== Text section ==
start
# How do you tell whether the graph opens up or down, find the vertex and the axis of symmetry of y=3(x+4)^2-2?

Aug 26, 2017

See below.

#### Explanation:

When a quadratic is arranged in the form $a {\left(x - h\right)}^{2} + k$
$k$ is the minimum or maximum of the function.
$h$ is the axis of symmetry.
From example:

vertex is $\left(- 4 , - 2\right)$
axis of symmetry is $- 4$

If $a$ is negative, then the parabola is inverted i.e. $\bigcap$

If $a$ is positive, then the parabola $\bigcup$

Aug 30, 2017

As the ${x}^{2}$ term is positive the graph opens upwards

Vertex $\to \left(x , y\right) = \left(- 4 , - 2\right)$

So axis of symmetry is $x = - 4$

#### Explanation:

If you expand the brackets and multiply by the three the first term is

$+ 3 {x}^{2}$

As this is positive the graph is of general shape $\cup$

Suppose it had been negative then in that case the graph would be of form $\cap$

The given equation format is of type 'completing the square' also known as 'vertex form'.
end
== Data provided ==
start
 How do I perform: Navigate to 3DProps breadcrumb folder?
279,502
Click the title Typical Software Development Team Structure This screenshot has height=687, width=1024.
end
== What needs to be done ==
Answer these about the thread on the parabola y=3(x+4)^2-2:
(a) What date appears above the first answer?
(b) What first term does the second answer get after expanding the brackets and multiplying by three?
(c) What other name does the thread give for the 'completing the square' format?
The data comes from a different source than the thread.

== Written solution ==
(a) Aug 26, 2017
(b) +3x^2
(c) Vertex form